ASSIGNED TASK.
Restate all of the following data exactly, keeping any images out of the copy.

GIVEN INFORMATION.
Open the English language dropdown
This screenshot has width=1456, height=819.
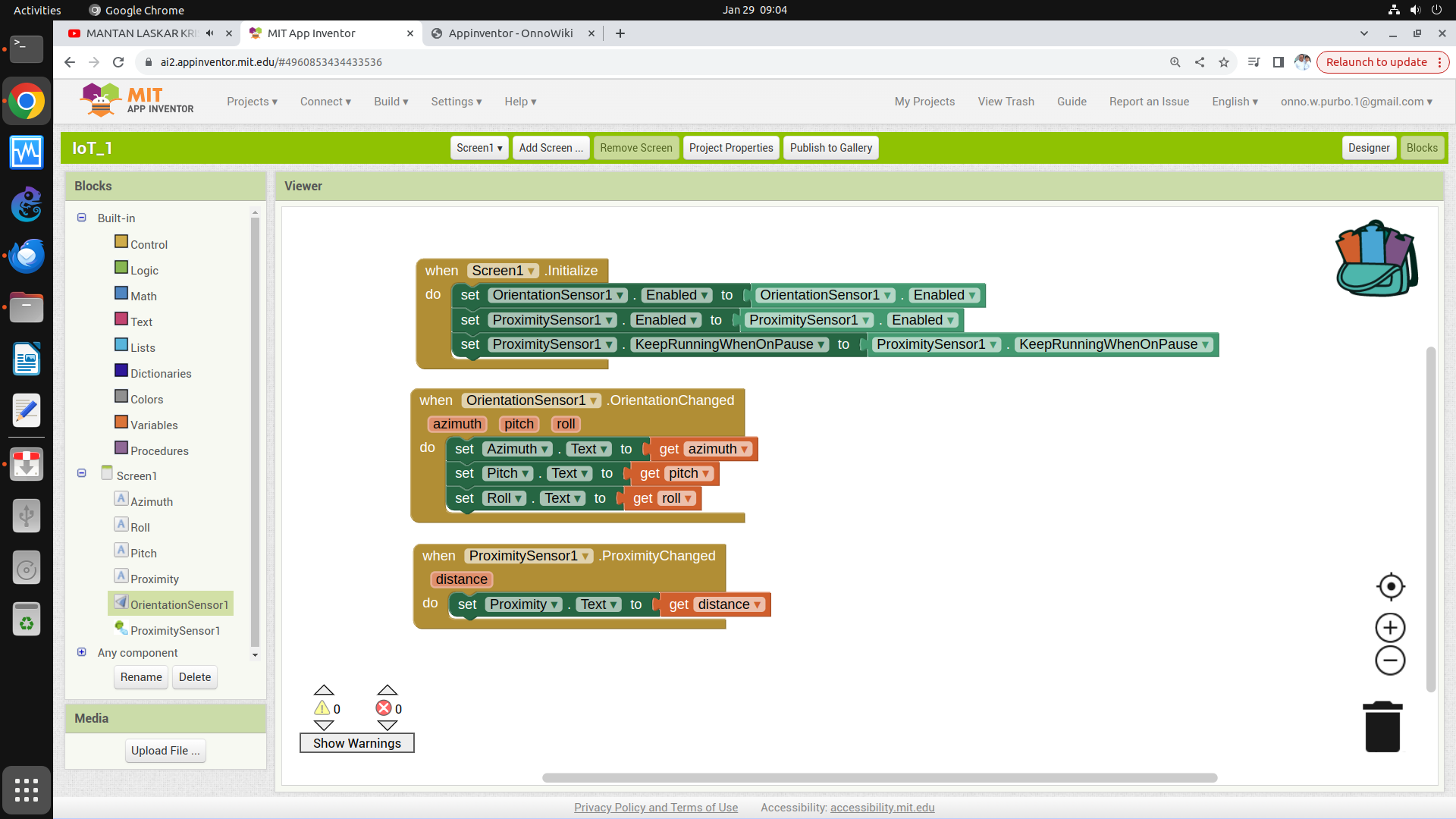pyautogui.click(x=1235, y=102)
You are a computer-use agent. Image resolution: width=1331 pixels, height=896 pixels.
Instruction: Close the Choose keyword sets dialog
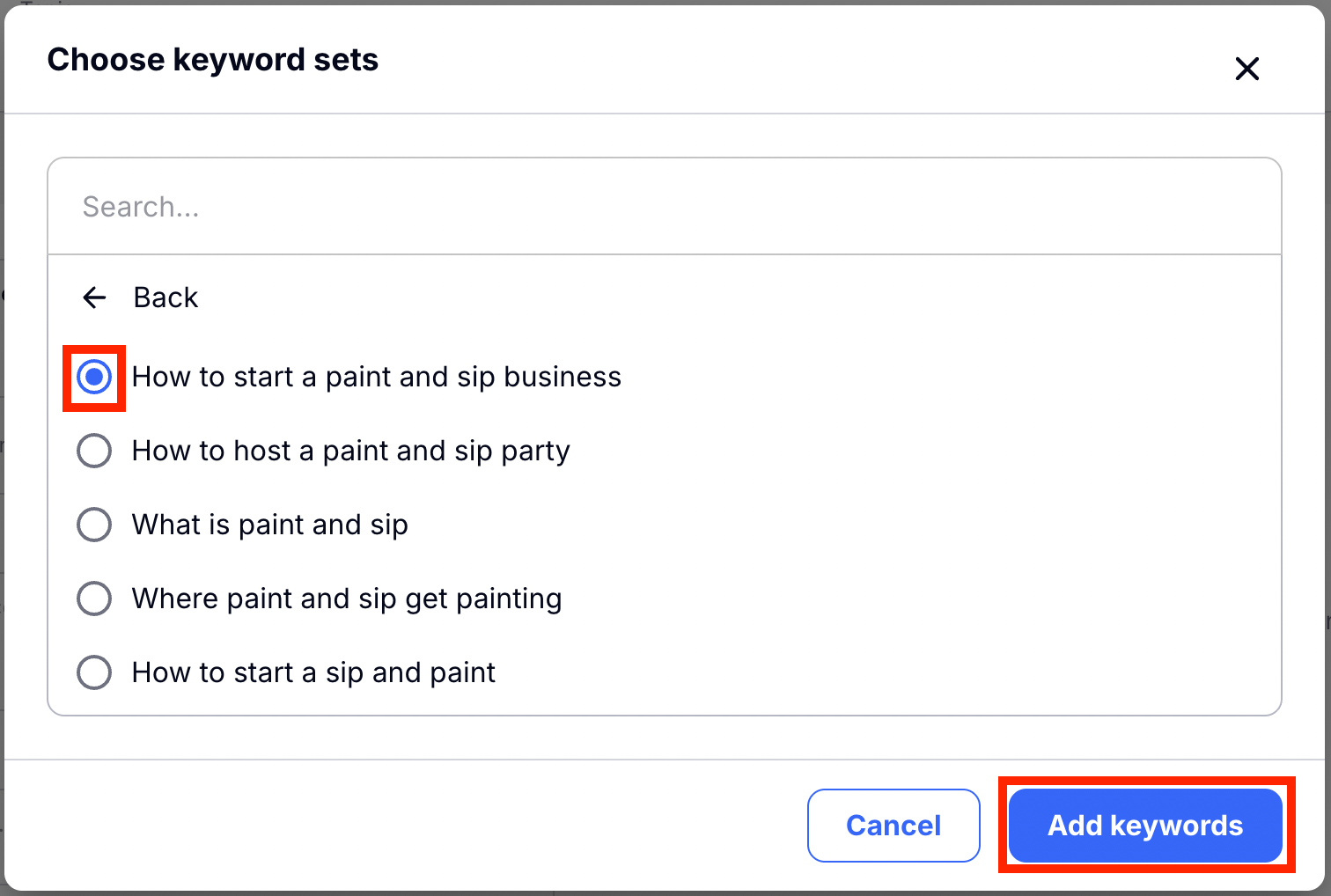click(1246, 69)
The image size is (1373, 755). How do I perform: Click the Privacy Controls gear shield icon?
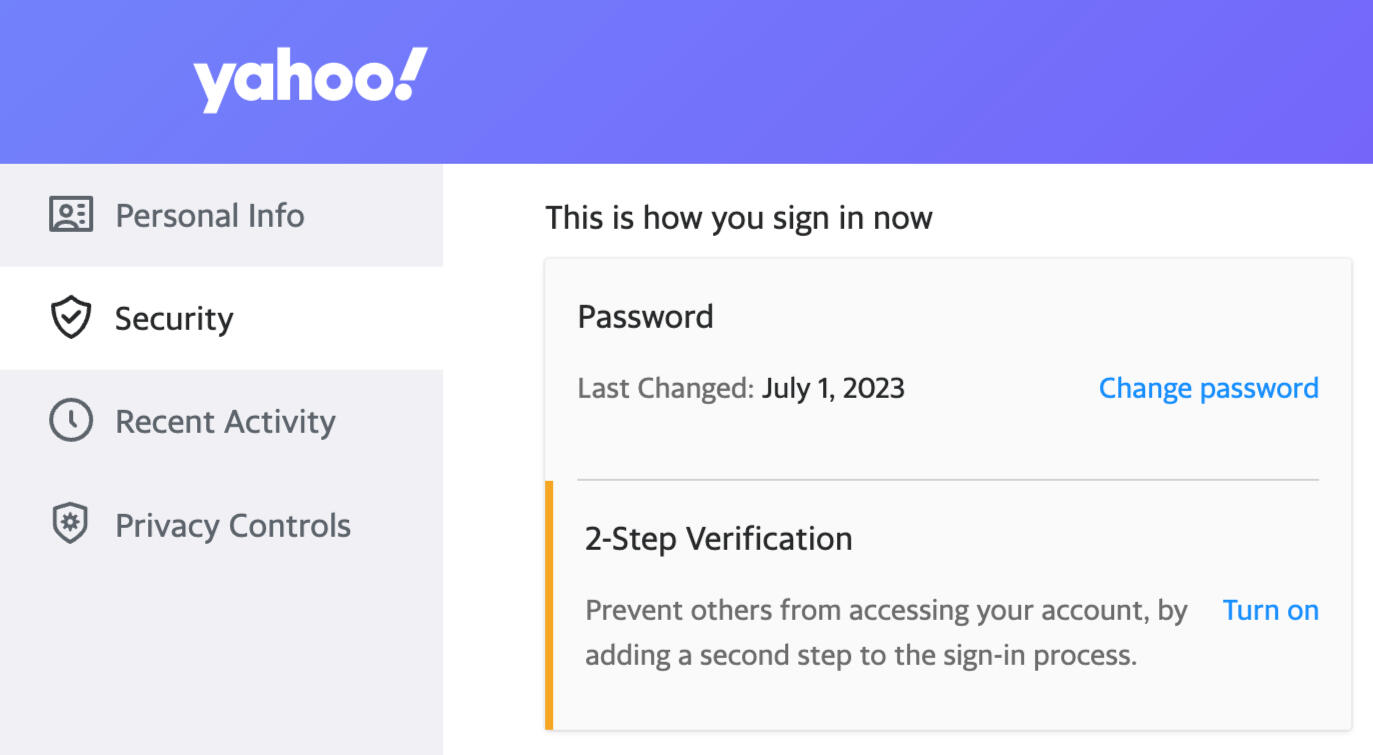(70, 524)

SOLUTION TO THIS TASK.
Open the English language dropdown
This screenshot has width=1456, height=819.
pyautogui.click(x=1235, y=102)
You are a computer-use agent. Image resolution: width=1331 pixels, height=896 pixels.
Instruction: Close the Choose keyword sets dialog
click(1246, 69)
The image size is (1373, 755). How do I perform: Click the Privacy Controls gear shield icon?
(70, 524)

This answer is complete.